* _PROBLEM TO WORK ON_
Should the word "Sciences" occur in a line of the records, copy that line.

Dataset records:
- - -

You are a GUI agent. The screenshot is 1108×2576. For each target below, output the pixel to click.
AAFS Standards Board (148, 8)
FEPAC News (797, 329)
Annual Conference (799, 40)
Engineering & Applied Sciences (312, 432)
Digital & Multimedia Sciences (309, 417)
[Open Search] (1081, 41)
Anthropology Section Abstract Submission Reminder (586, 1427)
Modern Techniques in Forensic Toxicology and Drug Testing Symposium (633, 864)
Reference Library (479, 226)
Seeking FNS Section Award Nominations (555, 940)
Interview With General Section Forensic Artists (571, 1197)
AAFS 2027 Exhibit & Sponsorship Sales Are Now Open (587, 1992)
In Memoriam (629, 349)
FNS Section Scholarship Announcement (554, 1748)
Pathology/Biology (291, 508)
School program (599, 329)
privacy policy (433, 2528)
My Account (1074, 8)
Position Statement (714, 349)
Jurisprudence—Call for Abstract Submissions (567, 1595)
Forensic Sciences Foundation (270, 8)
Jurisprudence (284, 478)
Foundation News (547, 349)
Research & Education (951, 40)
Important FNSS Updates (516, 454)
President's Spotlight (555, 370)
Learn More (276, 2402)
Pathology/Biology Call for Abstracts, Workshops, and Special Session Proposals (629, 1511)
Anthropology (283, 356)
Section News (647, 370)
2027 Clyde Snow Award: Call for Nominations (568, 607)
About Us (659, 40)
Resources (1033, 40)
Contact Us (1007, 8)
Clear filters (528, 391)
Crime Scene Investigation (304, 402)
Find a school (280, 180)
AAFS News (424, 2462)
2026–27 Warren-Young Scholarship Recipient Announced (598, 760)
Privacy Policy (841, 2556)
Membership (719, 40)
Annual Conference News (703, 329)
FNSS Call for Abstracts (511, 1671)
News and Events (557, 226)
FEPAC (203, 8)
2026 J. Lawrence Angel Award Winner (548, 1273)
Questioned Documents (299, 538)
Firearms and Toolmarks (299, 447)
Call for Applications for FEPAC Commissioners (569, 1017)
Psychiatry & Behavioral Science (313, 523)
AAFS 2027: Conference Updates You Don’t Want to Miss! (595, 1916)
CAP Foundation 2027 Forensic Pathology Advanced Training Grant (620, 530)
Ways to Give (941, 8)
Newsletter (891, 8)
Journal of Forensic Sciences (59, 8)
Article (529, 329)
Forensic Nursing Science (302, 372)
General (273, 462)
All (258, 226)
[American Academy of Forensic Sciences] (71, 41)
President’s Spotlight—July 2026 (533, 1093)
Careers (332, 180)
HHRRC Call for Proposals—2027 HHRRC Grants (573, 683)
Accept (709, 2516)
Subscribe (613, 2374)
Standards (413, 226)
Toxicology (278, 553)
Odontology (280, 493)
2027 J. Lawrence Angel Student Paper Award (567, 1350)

- - -

* _EXPECTED OUTPUT_
Engineering & Applied Sciences (312, 432)
Digital & Multimedia Sciences (309, 417)
Forensic Sciences Foundation (270, 8)
Journal of Forensic Sciences (59, 8)
[American Academy of Forensic Sciences] (71, 41)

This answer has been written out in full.